◆ **CONSIGNES DE L'EXERCICE**:
1. Dans le texte sur Anne-Sophie Mutter, en quelle année Aida Stucki la prend-elle pour élève ?
2. Rédigez la suite du texte sur Anne-Sophie Mutter en reprenant après sa dernière phrase.

◆ **EXTRAIT DE PAGE**:
──────────

Enfant prodige, modèle pour plusieurs générations de violonistes et toujours très active aujourd’hui, l’Allemande Anne-Sophie Mutter compte parmi les meilleures solistes au monde. Alors qu’elle fête ses 60 ans, retour sur cinq décennies d’une carrière entamée à l’âge de 13 ans auprès d’Herbert von Karajan.

Berlin, novembre 1976. Le monde de la musique s’apprête à réunir deux artistes majeurs du XXe siècle : Herbert von Karajan et Anne-Sophie Mutter. À 13 ans à peine, elle est invitée, à Berlin, à une audition devant le maestro qui va marquer un tournant non seulement dans leurs parcours personnels, mais aussi dans l’histoire de la musique classique. Comme un conte de fées qui deviendrait réalité.

Anne-Sophie Mutter est née le 29 juin 1963 à Rheinfelden, dans le Bade-Wurtemberg, à l’orée de la Forêt-Noire. La benjamine de la famille (elle a deux grands frères) s’adonne, en plus du sport et de la lecture, à sa passion : la musique – ses parents, qui pourtant ne pratiquent pas d’instrument, sont de grands mélomanes. À 5 ans, elle demande à apprendre le violon et le piano, et remporte quelques mois plus tard son premier concours. Une enfant prodige est née… Reste à le faire savoir ! Sa professeure Aida Stucki, qui la prend pour élève à partir de 1974 après le décès de sa première enseignante Erna Honigberger (elle-même élève de Carl Flesch), va jouer un rôle déterminant.

──────────

◆ **LISTE DES DONNÉES**:

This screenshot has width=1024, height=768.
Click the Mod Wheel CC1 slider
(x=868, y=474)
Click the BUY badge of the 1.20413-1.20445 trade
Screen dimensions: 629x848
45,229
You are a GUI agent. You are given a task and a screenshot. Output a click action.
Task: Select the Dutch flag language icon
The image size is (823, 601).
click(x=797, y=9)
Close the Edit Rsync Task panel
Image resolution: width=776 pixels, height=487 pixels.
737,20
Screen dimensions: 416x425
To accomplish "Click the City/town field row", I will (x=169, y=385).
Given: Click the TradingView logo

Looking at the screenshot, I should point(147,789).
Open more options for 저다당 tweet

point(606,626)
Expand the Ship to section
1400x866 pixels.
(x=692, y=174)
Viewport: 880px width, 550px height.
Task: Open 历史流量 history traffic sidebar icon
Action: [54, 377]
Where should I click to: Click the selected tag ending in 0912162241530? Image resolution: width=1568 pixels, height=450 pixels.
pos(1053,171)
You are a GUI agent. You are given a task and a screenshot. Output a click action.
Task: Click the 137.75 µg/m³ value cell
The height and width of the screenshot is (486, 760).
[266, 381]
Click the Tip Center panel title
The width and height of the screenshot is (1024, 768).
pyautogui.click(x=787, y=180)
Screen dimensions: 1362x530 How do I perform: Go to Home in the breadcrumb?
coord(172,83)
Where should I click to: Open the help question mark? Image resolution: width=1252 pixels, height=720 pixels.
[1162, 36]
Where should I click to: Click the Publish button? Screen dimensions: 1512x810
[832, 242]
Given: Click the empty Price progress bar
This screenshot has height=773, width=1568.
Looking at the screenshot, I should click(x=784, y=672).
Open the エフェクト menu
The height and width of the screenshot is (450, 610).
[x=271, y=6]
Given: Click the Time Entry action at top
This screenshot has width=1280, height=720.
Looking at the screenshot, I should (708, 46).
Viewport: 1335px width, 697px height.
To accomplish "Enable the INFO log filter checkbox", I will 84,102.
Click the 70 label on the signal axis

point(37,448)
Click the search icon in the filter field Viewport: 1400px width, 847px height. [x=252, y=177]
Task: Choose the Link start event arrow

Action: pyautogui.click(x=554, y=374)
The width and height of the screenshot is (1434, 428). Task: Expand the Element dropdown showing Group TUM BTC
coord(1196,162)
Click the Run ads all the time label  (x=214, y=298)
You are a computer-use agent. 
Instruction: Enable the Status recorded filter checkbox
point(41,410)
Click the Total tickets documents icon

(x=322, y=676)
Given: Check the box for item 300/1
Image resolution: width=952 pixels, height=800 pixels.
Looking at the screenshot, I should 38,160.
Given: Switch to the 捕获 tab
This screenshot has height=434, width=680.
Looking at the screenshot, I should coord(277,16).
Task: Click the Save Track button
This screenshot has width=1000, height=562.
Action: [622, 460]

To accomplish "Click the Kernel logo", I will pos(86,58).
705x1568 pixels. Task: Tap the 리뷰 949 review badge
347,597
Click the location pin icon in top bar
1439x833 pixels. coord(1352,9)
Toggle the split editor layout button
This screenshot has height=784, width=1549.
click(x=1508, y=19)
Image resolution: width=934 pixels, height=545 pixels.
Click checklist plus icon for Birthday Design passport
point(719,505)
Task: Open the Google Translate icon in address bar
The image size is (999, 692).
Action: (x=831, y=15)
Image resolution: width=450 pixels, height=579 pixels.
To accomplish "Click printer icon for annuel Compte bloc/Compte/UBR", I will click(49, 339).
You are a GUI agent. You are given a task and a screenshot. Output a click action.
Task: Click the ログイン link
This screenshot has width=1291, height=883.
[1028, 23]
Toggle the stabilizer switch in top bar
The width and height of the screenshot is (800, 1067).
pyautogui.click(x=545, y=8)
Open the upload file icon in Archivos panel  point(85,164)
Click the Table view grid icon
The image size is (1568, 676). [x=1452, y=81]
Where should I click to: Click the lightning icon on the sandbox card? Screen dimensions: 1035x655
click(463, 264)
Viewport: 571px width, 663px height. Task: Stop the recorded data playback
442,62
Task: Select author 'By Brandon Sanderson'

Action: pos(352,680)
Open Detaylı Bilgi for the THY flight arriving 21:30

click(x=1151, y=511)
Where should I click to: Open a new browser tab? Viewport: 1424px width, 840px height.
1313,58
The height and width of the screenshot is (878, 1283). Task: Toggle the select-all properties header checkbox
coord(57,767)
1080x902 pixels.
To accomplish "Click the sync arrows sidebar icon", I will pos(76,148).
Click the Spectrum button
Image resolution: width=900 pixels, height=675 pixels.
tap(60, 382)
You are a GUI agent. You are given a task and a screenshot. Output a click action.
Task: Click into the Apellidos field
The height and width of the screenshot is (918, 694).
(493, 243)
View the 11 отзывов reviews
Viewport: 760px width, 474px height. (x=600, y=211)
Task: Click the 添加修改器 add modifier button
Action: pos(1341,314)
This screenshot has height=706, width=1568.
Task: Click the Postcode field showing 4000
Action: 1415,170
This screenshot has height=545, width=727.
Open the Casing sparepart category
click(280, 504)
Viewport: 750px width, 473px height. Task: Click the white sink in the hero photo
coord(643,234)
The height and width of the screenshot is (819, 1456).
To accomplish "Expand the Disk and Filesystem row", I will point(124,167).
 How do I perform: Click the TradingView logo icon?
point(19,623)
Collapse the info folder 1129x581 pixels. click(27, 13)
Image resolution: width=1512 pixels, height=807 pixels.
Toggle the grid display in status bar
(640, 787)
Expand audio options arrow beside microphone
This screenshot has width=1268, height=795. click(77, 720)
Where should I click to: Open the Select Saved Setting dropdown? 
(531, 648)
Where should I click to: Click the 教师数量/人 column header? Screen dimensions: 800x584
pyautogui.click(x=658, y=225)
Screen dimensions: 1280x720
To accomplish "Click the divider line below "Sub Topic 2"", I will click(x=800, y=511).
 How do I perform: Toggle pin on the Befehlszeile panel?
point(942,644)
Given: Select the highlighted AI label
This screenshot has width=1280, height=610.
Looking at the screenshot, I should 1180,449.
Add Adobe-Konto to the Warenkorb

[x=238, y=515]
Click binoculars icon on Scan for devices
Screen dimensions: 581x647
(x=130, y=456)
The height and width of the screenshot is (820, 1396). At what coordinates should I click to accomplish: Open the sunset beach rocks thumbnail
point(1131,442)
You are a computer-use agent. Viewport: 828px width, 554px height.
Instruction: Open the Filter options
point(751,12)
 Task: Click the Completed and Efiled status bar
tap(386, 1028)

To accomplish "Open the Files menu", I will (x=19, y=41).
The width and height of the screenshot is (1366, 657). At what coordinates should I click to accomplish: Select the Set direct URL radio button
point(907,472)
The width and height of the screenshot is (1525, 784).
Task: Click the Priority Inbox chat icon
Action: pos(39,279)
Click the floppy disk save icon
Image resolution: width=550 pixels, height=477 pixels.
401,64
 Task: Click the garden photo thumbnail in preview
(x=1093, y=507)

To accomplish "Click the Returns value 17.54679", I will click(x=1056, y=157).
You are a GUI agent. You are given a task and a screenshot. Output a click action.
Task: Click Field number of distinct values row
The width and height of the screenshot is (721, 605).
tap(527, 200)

──────────

◆ **RÉSULTATS DE L'EXERCICE**:
1. En 1974.

2.
En 1976, le nom de la jeune fille parvient aux oreilles du maestro autrichien Herbert von Karajan, déjà considéré à l’époque comme l’un des plus grands chefs du XXe siècle, qu’il a durablement marqué de son empreinte en tant que directeur musical du Berliner Philharmoniker. La violoniste se souvient de leur première rencontre : « Quand je l’ai vu par la première fois à Berlin, j’avais bien sûr déjà entendu parler d’Herbert von Karajan, même si j’étais très jeune. Quand il est entré dans la pièce, j’ai été impressionnée par sa présence. Il avait cette énergie, cette maîtrise de l’espace… Je n’étais même pas intimidée : ça semblait tellement irréel, il évoluait dans un univers qui paraissait tellement différent… J’étais très jeune et très naïve, j’ai simplement joué du mieux que je pouvais. Si j’avais eu dix ans de plus, je me serais sûrement mise à trembler. »

La coopération entre Herbert von Karajan et Anne-Sophie Mutter dure jusqu’à la mort de Karajan et offre à la jeune soliste une percée éclair sur la scène internationale. Peu après leur première rencontre, ils se produisent pour la première fois ensemble, avec le Berliner Philharmoniker dans le Concerto pour violon n° 4 de Mozart. Elle vient alors de fêter ses 14 ans. L’année suivante, elle enregistre en studio les Concertos n° 3 et 5 de Mozart chez Deutsche Grammophon (1978), toujours avec Karajan et le Berliner, coup d’envoi d’une longue série de productions historiques qui feront résonner sur toutes les chaînes hi-fi le compagnonnage musical de ces deux artistes exceptionnels.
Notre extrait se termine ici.